Multiple research studies over the years have shown that the relationship between a client and therapist is the best predictor of how effective therapy will be.  A relationship built on trust and respect is very likely to foster healing and personal growth.  A relationship that feels judgmental, forced, or disrespectful is likely to hinder the path to growth, regardless of how well-trained or specialized the therapist happens to be.  

I find that the therapist-client relationship is even more important for client’s who have experienced harm in high-control religious settings.  Survivors of religious trauma tend to have hypervigilant nervous systems and are very aware when things feel “off” in an interaction.  They may have trouble trusting their instincts due to the various teachings of their religious background, but they know when something isn’t right.  Therefore, it’s important to me, as a therapist, to be upfront and real with clients (potential, current, or otherwise).  I am honest about my level of knowledge with their particular background or concerns.  I am open to making a referral to another provider if I feel their needs will be better met by someone else.  It’s important to me that clients are provided accurate information and the opportunity to make informed decisions from our first contact.
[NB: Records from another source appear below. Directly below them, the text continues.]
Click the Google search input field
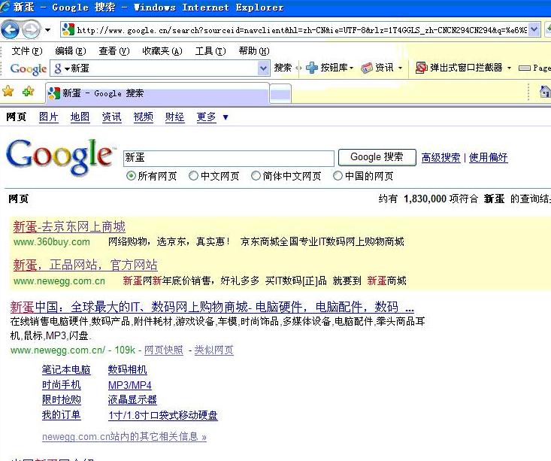Viewport: 551px width, 461px height. (x=228, y=158)
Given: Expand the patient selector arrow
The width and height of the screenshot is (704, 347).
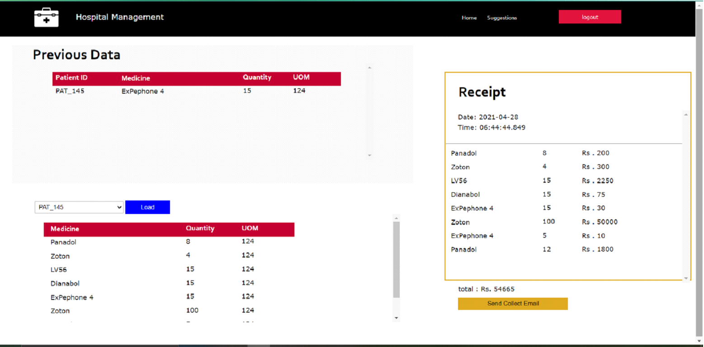Looking at the screenshot, I should click(119, 207).
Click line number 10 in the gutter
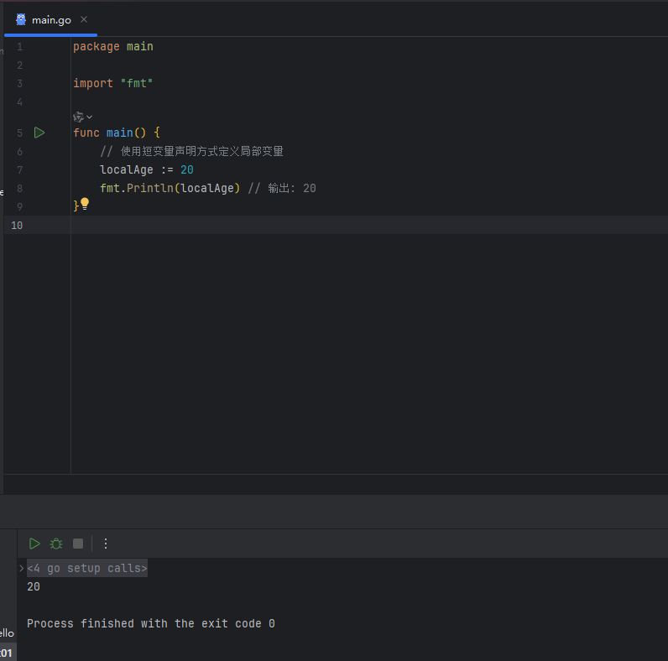This screenshot has width=668, height=661. coord(17,225)
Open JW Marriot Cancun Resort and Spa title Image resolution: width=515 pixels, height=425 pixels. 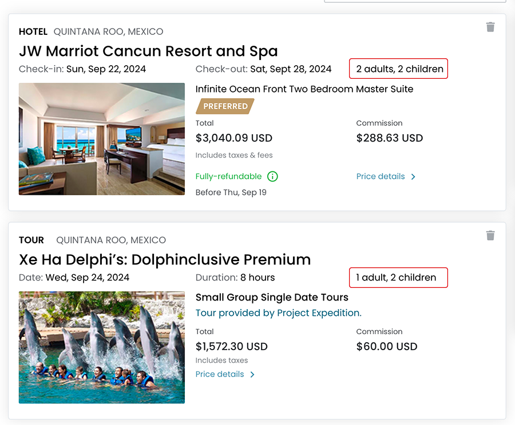pyautogui.click(x=148, y=51)
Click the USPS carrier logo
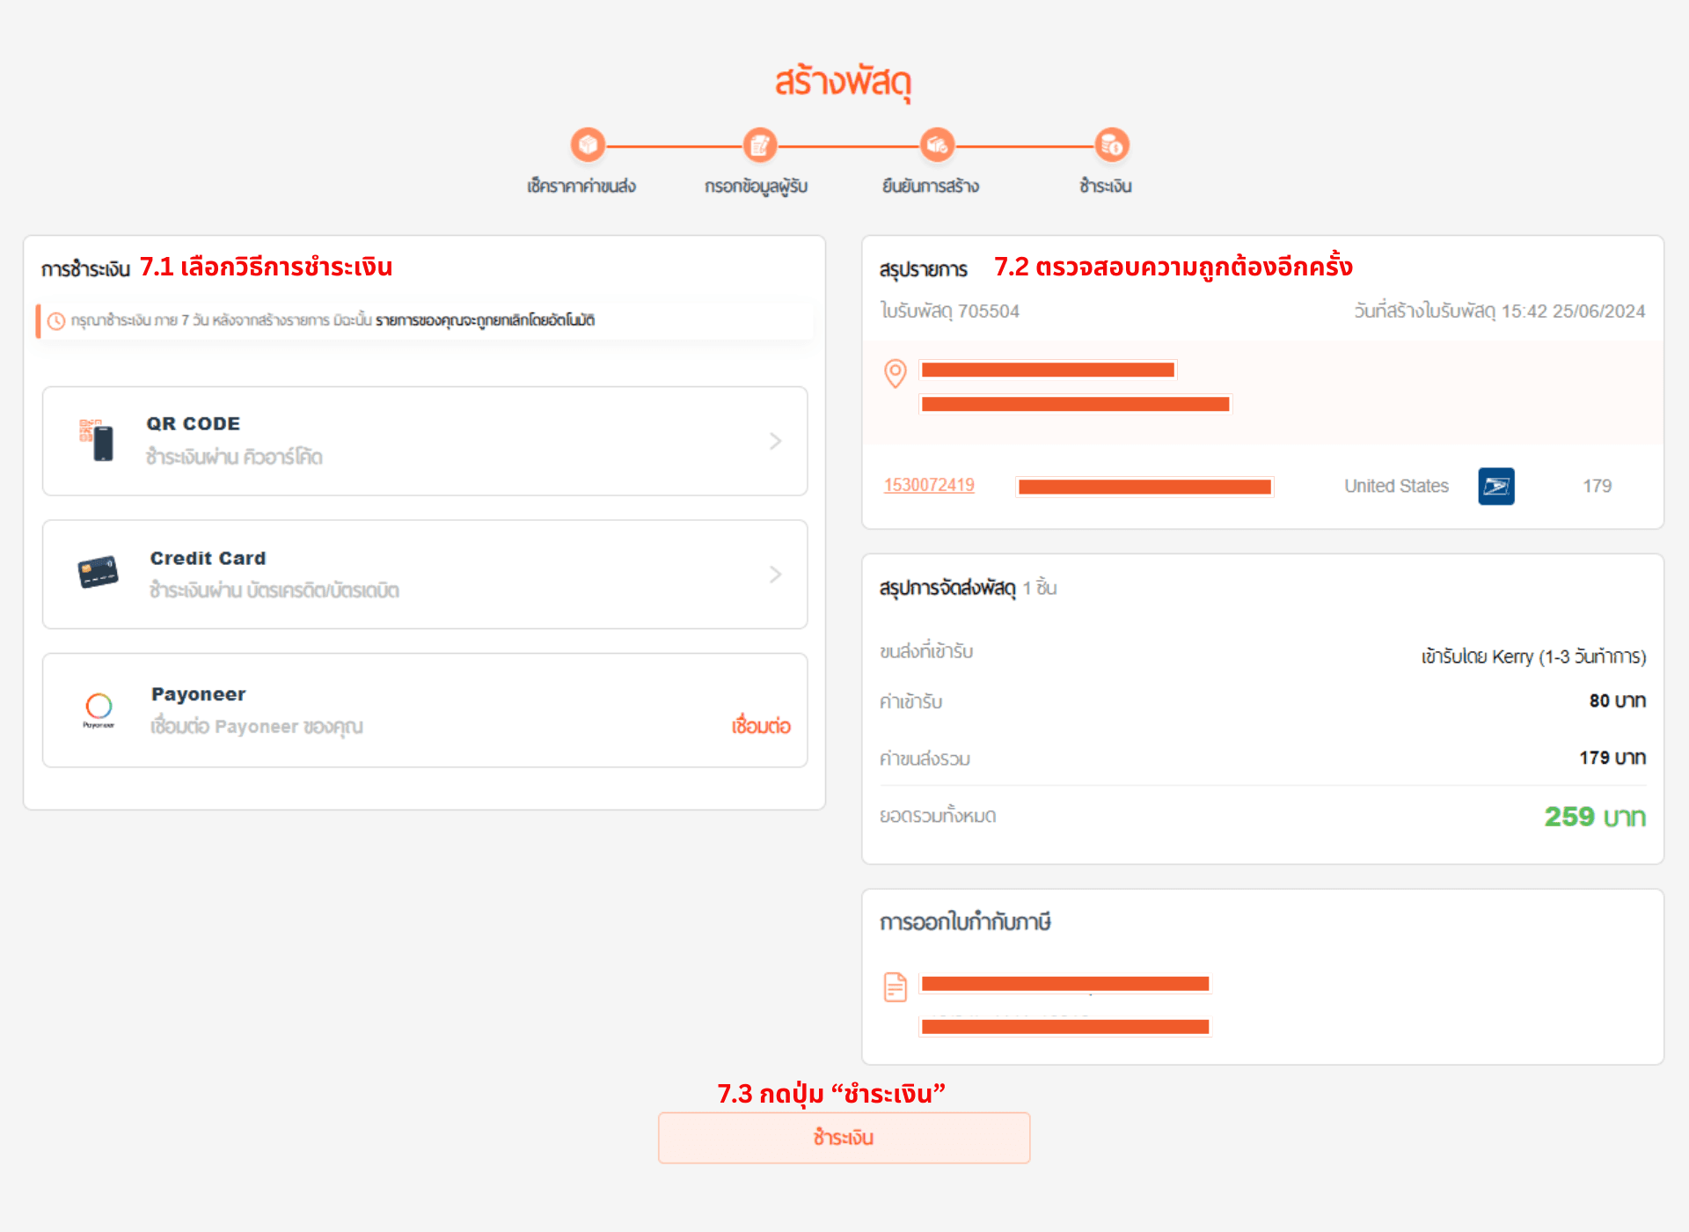1689x1232 pixels. click(1496, 486)
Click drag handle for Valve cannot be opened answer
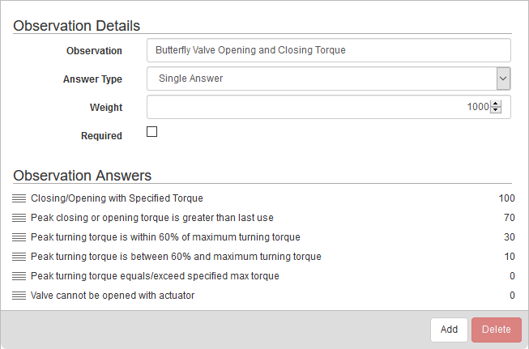Image resolution: width=529 pixels, height=349 pixels. [x=19, y=296]
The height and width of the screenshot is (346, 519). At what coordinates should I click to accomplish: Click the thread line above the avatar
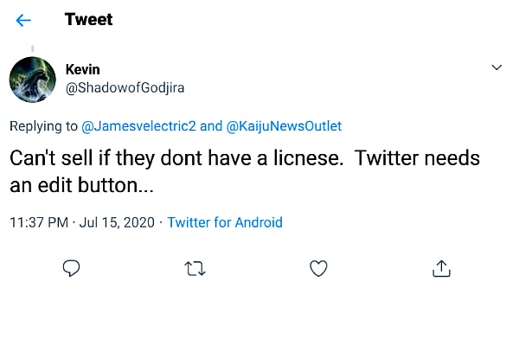pos(33,48)
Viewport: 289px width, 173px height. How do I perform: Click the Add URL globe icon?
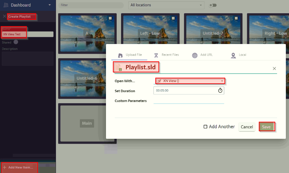point(195,55)
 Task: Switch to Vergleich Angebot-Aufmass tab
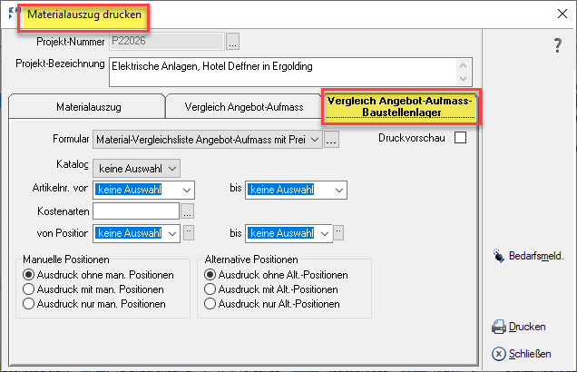click(x=243, y=106)
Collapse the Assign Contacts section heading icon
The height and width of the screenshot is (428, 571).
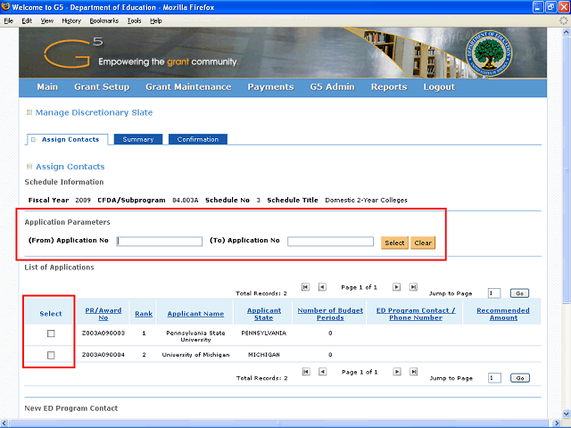[29, 167]
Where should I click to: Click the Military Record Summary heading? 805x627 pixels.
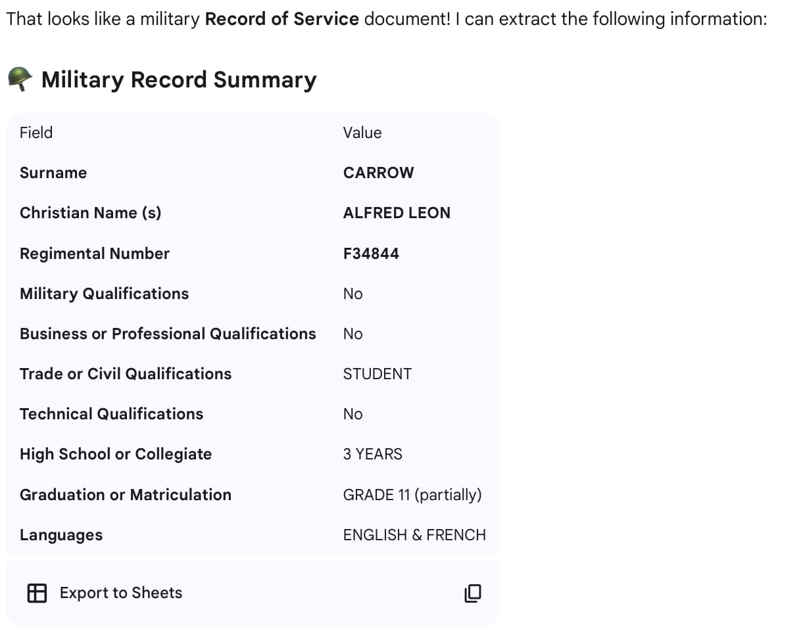pyautogui.click(x=178, y=80)

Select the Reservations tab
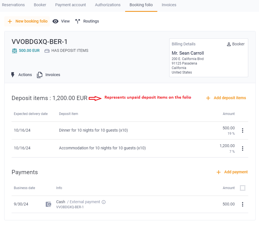[x=13, y=5]
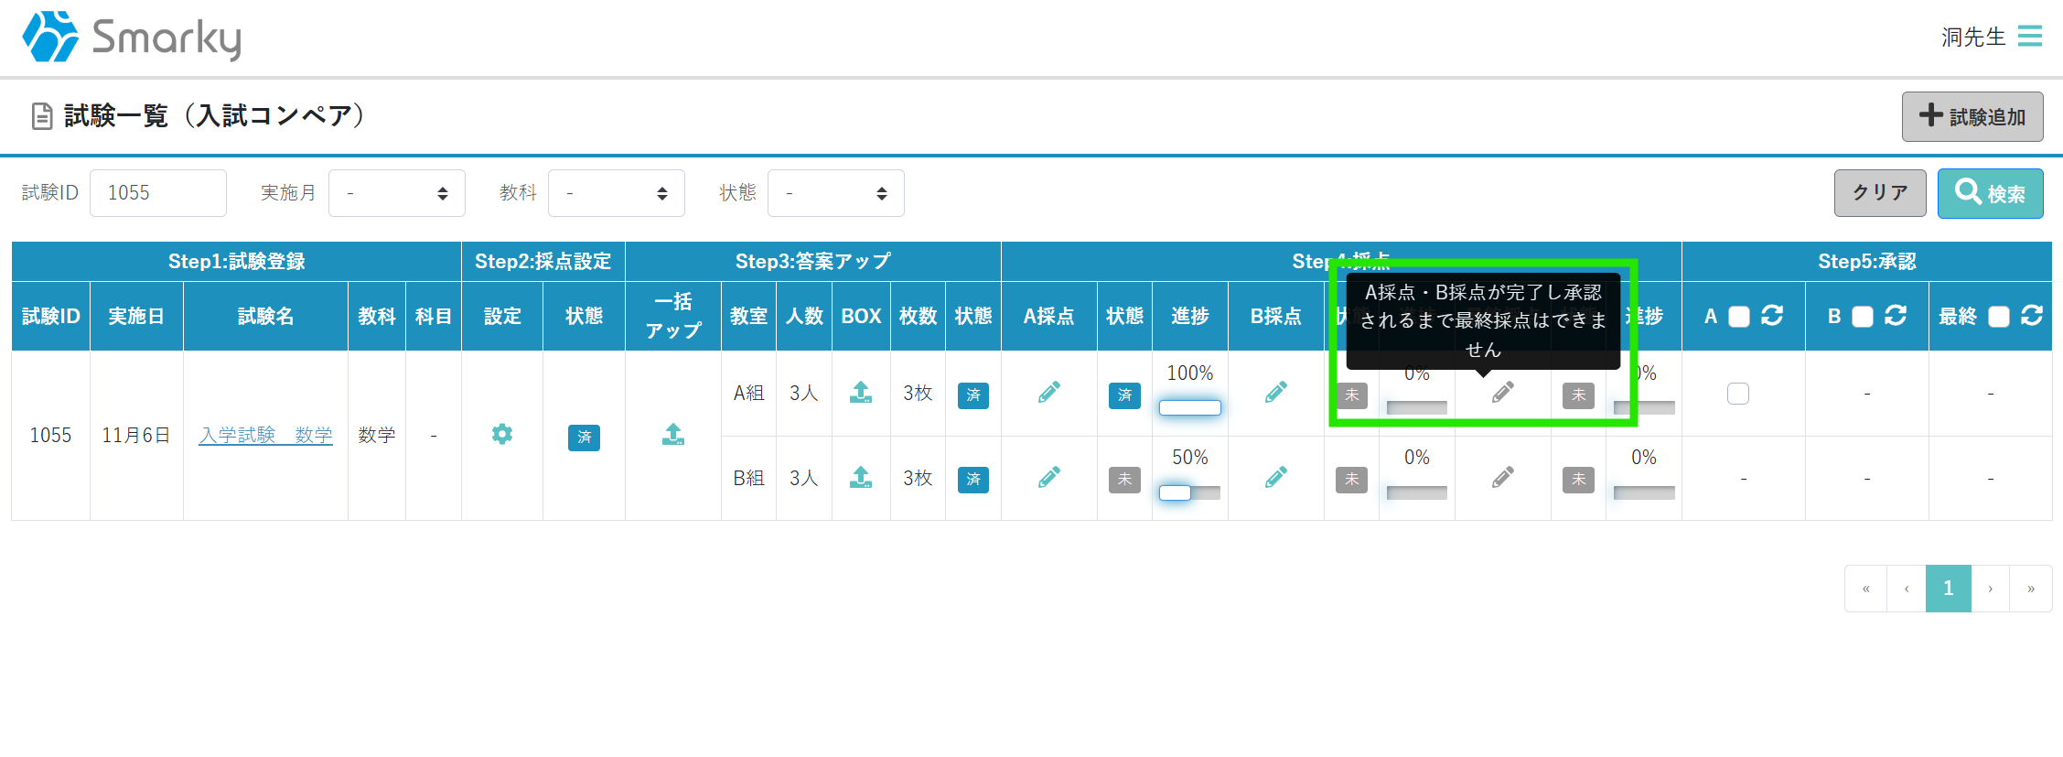Click the BOX upload icon for A組

coord(861,393)
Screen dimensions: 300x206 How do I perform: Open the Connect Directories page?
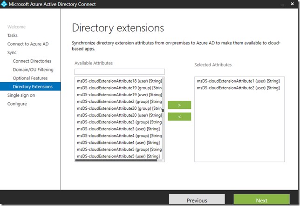coord(32,61)
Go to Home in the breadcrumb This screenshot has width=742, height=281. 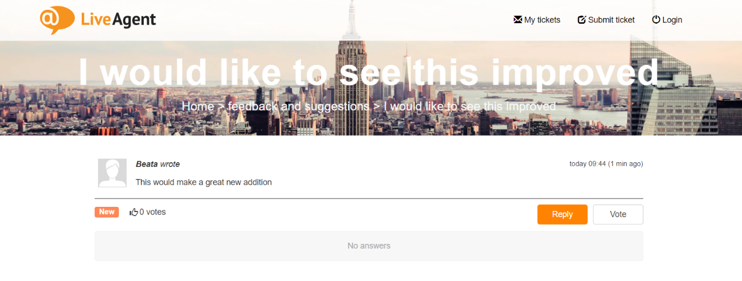pyautogui.click(x=198, y=107)
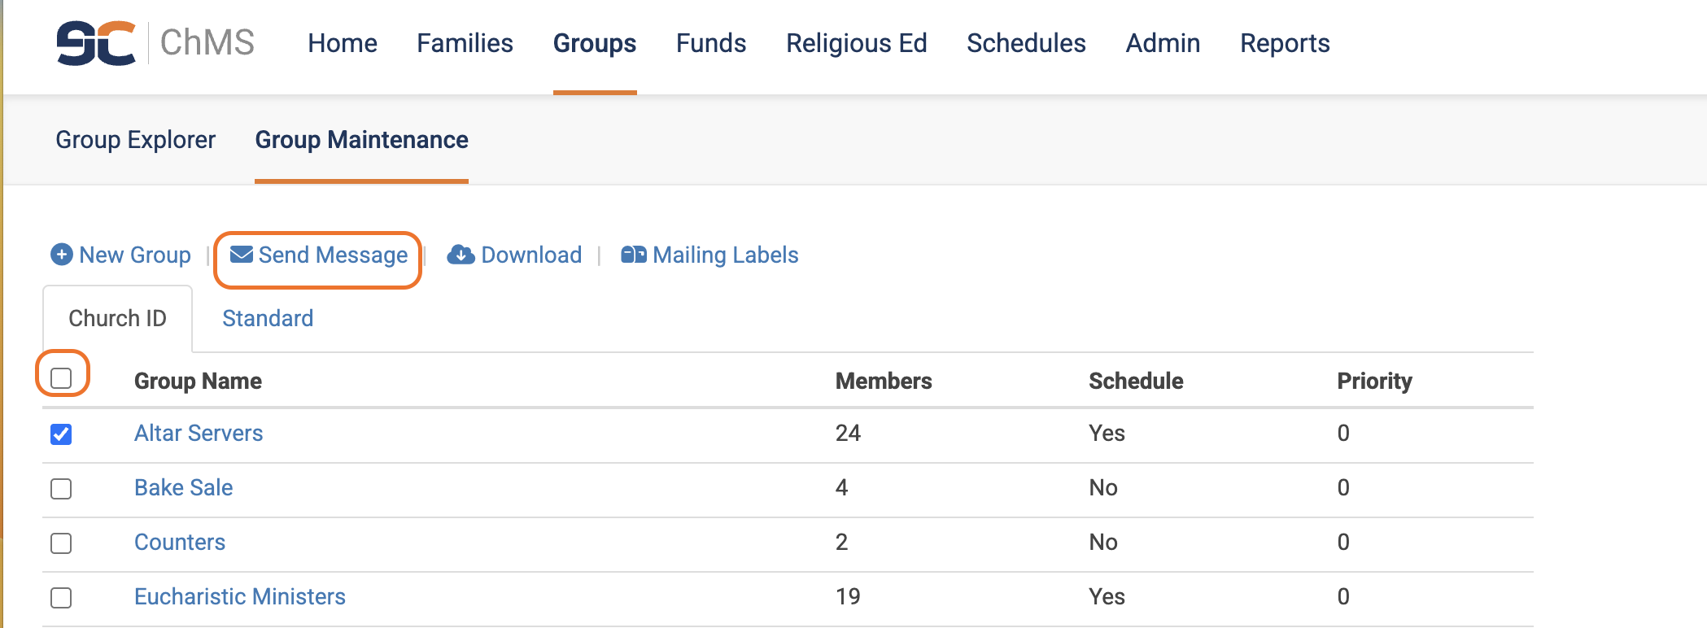Open the Families menu
Screen dimensions: 1707x628
(x=465, y=43)
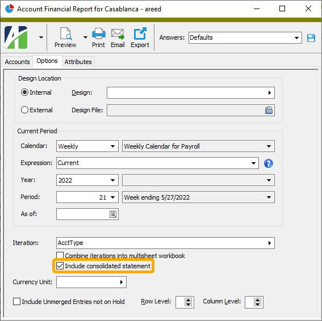The width and height of the screenshot is (322, 321).
Task: Click the Preview document icon
Action: (x=66, y=33)
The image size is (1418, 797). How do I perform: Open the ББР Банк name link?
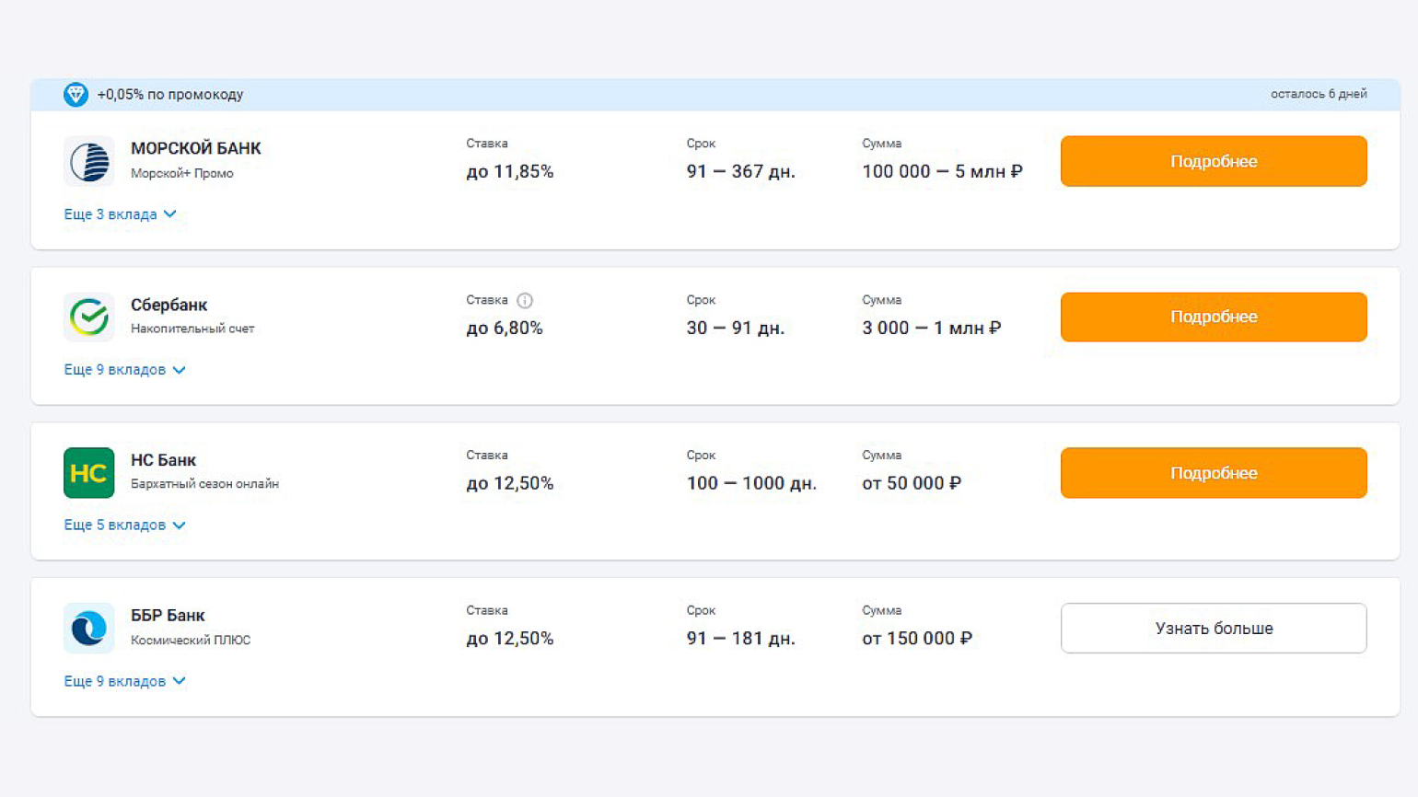click(x=168, y=616)
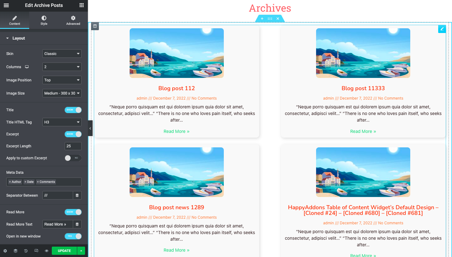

The therapist-client relationship can also begin to mimic other relationships with authority figures, especially when a therapist is not aware of the impact of this dynamic in the experiences of many religious trauma survivors.  A common aspect of high-control religion is having a leader or small group of leaders who make decisions and have control over the people within the faith group.  Many survivors have little, if any, experience in equal adult relationships where they are viewed as an expert on themself and as able to make their own decisions.  It may be comfortable for a survivor, based on their past experience, to defer to their therapist for guidance, advice, and even control.  Therefore, it is important to me that I communicate throughout our counseling relationship that I am not there to control them or make decisions for them.  I bring my own expertise to the relationship, including understanding the mental health impacts of religious trauma and interventions that can assist with healing.  Clients bring expertise in who they are and what they want for their lives.  

Consent & Autonomy

I view the concepts of consent and autonomy as flowing naturally from the belief that clients are the expert on their life.  Consent means giving permission for something to happen or to agree to be a part of doing something.  In order to truly give consent, a person must be informed of what they’re being asked to be part of, as well as of any possible benefits or harms that might come.  

Informed consent should be a part of any counseling relationship, regardless of the concerns being discussed.  The informed consent process starts when you first speak to a therapist about beginning counseling, and includes review and discussion of their paperwork and policies.  Informed consent continues throughout the therapeutic relationship as the therapist offers options for your work together, and the client is able to ask questions and make an informed decision about if/how they wish to move forward.  Consent is particularly important with survivors of religious trauma, as they may have never had the opportunity to be informed and make a personal decision in many areas of their life.  

Autonomy goes hand-in-hand with consent.  If you are not free to make whatever decision you feel is best for you, then you are not truly able to give consent.  Without freedom to say “no”, your “yes” doesn’t mean much.  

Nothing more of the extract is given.